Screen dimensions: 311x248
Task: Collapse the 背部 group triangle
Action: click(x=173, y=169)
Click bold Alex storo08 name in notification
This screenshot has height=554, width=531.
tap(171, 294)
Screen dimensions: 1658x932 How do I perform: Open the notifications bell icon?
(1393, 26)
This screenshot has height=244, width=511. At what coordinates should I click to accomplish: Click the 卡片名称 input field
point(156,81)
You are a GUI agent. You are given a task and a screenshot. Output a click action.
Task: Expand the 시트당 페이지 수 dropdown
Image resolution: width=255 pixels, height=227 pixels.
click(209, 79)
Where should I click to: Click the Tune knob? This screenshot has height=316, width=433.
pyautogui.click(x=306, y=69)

--

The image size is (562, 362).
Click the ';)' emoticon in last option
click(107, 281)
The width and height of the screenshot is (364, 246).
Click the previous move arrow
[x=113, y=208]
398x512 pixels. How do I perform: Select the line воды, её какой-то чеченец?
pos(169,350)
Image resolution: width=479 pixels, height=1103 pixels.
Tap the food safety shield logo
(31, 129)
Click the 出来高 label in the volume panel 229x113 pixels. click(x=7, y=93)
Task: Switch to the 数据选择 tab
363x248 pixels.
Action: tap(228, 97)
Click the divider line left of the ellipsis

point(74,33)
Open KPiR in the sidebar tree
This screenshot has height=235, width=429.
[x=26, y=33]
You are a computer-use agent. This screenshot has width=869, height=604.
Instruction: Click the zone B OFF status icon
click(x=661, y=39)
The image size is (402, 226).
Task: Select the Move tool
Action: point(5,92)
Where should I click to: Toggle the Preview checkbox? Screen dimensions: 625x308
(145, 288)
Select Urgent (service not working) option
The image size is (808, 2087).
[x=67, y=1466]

#### What you will do
From the entries above, return exactly the line containing "This screenshot has height=554, width=531.", the line containing "Task: Expand the 시트당 페이지 수 dropdown", and all lines between, and nothing else.

#### Problem solution
This screenshot has height=554, width=531.
tap(171, 294)
Screen dimensions: 1658x932 How do I perform: Open the notifications bell icon?
(1393, 26)
This screenshot has height=244, width=511. At what coordinates should I click to accomplish: Click the 卡片名称 input field
point(156,81)
You are a GUI agent. You are given a task and a screenshot. Output a click action.
Task: Expand the 시트당 페이지 수 dropdown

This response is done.